Nineteen patients from 8 unrelated families (71%) diagnosed with EDMD-1, two patients from 2 families (18%) with EDMD-2, two patients from 1 family (9%) with rare EDMD-3. In EDMD-1 group, the mean onset age of disease was 5.5 ± 2.4 years, the most common initial sign was toe walking due to Achilles contracture. Scapuloperoneal muscle weakness distribution was the most common phenotypical feature. Cardiac involvement was observed in 90% of the patients during follow-up period and pace maker was implanted in 55% of them. Furthermore, 40% of female carriers had severe cardiac conduction defects.

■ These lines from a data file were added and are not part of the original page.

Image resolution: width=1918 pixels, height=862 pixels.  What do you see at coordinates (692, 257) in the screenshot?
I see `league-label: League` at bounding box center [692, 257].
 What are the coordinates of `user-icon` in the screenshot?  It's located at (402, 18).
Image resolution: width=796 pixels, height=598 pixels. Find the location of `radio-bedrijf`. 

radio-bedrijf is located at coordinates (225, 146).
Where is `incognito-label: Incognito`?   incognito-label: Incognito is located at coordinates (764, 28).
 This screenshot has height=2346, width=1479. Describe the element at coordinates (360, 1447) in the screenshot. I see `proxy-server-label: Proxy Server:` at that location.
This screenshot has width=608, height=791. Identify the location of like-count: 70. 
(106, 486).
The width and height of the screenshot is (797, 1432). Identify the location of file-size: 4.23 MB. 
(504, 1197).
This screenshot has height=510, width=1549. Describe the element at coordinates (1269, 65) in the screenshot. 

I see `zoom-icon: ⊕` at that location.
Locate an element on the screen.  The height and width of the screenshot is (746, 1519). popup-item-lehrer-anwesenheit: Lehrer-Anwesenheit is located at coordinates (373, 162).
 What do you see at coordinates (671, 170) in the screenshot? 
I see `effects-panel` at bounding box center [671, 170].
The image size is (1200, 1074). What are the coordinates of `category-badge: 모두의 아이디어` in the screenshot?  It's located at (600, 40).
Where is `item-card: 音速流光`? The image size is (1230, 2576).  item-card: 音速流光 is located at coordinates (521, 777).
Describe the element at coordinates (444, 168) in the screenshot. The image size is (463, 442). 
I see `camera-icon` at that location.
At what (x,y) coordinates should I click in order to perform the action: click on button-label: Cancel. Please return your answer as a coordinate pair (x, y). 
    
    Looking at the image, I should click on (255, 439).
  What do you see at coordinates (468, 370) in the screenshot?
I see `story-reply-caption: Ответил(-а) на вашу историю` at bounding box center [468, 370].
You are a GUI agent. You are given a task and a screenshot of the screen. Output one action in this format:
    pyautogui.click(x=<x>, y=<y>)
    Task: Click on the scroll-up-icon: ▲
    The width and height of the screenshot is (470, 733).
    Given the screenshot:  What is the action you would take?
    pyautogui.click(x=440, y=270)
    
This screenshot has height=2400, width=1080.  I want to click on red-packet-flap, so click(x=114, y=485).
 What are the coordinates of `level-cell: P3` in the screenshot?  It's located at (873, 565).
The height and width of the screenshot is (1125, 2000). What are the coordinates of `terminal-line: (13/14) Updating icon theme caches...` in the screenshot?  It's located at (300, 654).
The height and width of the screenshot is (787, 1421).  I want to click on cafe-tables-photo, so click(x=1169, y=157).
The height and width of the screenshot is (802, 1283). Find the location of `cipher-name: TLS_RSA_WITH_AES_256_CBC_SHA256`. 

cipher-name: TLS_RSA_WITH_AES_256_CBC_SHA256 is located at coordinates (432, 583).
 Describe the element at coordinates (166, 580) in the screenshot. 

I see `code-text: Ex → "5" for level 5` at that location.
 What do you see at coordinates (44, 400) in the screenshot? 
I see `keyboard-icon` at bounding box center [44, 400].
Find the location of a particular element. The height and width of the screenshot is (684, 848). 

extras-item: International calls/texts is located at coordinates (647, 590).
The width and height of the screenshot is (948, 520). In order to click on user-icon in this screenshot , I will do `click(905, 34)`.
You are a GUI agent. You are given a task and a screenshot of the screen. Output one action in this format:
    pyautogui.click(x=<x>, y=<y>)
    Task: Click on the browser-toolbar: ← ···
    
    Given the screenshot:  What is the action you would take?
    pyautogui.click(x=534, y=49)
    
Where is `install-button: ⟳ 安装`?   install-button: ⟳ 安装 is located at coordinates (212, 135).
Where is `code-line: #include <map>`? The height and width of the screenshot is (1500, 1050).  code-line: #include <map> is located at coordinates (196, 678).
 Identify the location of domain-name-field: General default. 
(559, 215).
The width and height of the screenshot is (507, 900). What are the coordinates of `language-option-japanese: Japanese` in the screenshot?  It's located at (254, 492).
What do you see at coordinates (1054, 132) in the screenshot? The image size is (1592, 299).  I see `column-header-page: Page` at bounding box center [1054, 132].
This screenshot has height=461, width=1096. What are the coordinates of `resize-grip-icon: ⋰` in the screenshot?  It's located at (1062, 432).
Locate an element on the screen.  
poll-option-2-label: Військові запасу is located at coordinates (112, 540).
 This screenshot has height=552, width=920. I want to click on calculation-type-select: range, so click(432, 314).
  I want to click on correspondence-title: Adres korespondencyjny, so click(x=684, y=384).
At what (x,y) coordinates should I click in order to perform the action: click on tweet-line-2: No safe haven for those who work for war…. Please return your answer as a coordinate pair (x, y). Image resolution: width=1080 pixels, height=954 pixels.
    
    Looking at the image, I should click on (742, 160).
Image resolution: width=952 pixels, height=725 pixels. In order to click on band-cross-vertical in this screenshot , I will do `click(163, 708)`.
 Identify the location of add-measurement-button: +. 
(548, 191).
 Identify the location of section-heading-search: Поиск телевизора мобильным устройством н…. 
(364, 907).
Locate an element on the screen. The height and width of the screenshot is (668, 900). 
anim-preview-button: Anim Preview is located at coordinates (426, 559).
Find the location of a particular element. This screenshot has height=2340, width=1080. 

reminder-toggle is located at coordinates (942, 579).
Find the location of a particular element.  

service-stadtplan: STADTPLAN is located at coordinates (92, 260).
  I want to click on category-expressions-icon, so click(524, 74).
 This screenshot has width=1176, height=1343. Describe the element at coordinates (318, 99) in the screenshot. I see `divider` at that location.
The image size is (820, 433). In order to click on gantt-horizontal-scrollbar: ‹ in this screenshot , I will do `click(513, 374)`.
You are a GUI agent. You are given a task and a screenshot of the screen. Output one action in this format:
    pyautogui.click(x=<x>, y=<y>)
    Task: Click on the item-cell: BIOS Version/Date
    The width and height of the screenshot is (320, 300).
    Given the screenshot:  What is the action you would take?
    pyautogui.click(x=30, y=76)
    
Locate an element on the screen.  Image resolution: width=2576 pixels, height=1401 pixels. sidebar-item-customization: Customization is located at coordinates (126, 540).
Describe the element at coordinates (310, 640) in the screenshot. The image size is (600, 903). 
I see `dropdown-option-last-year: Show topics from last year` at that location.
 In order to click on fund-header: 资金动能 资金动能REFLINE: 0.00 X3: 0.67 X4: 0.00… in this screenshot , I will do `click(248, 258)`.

Although the number of laminopathy patients were limited, the age of onset in EDMD-2 patients was found earlier. The distribution of muscle weakness was scapulo-humero-peroenal. In addition, gluteus maximus and adductor muscles were affected earlier and one patient showed early and serious respiratory involvement. Two patients diagnosed with EDMD-3 had scapulo-humero-peroneal muscle weakness with significant atrophy of pectoral, vastus lateralis and medialis muscles.
Seven mutations were found in EMD, four of them (c.416_417delTT; c.248_252delTACTC; c.19delC; Q44X [c.130C> T]) were novel. Two heterozygous (c.1357C>T; c.127G>A ) and one homozygous novel mutation (c.71C> G) were found in LAMIN A/C.